Imagino José Dirceu comendo o pão que Joaquim Barbosa amassou, na sua primeira refeição nas dependências da Polícia Federal, 100 anos depois que Marcel Proust lançou a primeira parte de Em Busca do Tempo Perdido.
A história do sujeito que reconstrói toda uma existência a partir do cheiro e do gosto das madeleines com chá que a mãe lhe oferece num dia de inverno pode ser inspiração para o homem que teve vida de anti-herói épico, de pequenos, grandes e variados capítulos.
“Ela mandou buscar um desses bolinhos pequenos e cheios chamados madalenas e que parecem moldados com aquele triste dia e a perspectiva de mais um dia tão sombrio como o primeiro, levei aos lábios uma colherada de chá onde deixara amolecer um pedaço de madalena.
Mas no mesmo instante em que aquele gole, de envolta com as migalhas do bolo, tocou o meu paladar, estremeci, atento ao que se passava de extraordinário em mim. Invadira-me um prazer delicioso, isolado, sem noção da sua causa. Esse prazer logo me tornara indiferentes as vicissitudes da vida, inofensivos os seus desastres, ilusória a sua brevidade, tal como o faz o amor, enchendo-me de uma preciosa essência: ou antes, essa essência não estava em mim; era eu mesmo. Cessava de me sentir medíocre, contingente, mortal.
De onde me teria vindo aquela poderosa alegria? Senti que estava ligado ao gosto do chá e do bolo, mas que o ultrapassava infinitamente e não devia ser da mesma natureza. De onde vinha? Que significava? Onde aprendê-la? Bebo um segundo gole em que não encontro nada demais que no primeiro, um terceiro que me traz um pouco menos que o segundo. É tempo de parar, parece que está diminuindo a virtude da bebida. É claro que a verdade que procuro não está nela, mas em mim.”
Os inimigos dirão que o ex-homem poderoso de Lula que comandou com mãos de ferro por 30 anos uma das mais poderosas máquinas partidárias do país não teria a grandeza épica do francês que deixou a principal catedral da memória ficcional para o mundo. Mas ele tem uma grande história para contar a partir das migalhas amargas que mastiga, sentindo-se injustiçado pelas traições da história.
Jovem líder estudantil com jeito de Ronnie Von que arrastou multidões de jovens em torno de uma ideia de salvação do mundo, preso, exilado, treinado para guerrilha, comerciante clandestino, amante de várias mulheres, encontrou um dia um líder operário que lhe serviu de trampolim para um obsessivo projeto de reformulação da sociedade, segundo suas crenças e suas vontades. Passou fome, comeu pães parecidos na primeira prisão – antes de ser trocado por um embaixador sequestrado pelos companheiros – e chegou a tomar vinho de 5 mil dólares e comer moças de televisão quando todos beijavam sua mão, no Palácio do Planalto.

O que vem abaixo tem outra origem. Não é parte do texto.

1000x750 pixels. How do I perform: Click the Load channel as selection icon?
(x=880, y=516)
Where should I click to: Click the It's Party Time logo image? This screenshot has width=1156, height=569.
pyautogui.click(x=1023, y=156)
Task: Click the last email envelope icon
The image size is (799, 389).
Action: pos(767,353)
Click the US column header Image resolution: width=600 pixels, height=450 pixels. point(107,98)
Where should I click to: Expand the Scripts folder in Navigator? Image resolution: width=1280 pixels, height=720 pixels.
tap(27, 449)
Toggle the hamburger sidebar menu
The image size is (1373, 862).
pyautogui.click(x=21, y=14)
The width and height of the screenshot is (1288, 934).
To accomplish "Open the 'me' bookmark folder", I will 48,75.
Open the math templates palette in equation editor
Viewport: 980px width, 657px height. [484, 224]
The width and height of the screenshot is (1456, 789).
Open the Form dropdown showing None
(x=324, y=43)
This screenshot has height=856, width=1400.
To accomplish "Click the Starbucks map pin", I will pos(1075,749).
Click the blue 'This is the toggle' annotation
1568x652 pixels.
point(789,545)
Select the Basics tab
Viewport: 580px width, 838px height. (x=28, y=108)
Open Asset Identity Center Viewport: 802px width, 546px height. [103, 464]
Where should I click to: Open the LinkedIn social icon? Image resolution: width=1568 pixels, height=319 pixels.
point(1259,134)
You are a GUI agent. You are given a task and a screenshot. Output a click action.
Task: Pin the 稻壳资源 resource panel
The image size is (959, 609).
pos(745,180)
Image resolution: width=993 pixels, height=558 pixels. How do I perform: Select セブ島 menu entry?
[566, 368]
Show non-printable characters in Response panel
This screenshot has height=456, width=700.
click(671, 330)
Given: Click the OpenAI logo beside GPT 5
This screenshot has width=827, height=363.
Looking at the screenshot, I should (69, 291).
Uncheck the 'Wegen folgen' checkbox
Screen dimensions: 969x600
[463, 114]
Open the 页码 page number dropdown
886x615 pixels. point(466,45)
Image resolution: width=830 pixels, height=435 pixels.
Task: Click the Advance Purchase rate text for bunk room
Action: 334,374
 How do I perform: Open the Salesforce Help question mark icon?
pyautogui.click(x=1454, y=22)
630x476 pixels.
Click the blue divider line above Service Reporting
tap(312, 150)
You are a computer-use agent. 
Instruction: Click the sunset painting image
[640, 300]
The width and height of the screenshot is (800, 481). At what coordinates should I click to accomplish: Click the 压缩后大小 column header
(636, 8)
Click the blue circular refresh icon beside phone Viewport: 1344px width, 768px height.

Não é pouco, é muito assunto para um café da manhã. Que certamente ele desdobrará em novos cafés e novos pães tristes e amargos.
Primeiro, porque ele não parece aprender que a sociedade que ele quer reformar não parece querer ser reformada e que certamente não apoia o esforço que insiste em fazer para fortalecer seu partido à custa de ações suspeitas. Segundo, que ele não desiste nunca. Vai sair da cadeia com um livro, um discurso e renovada vontade de mudar o mundo que insiste em contrariá-lo.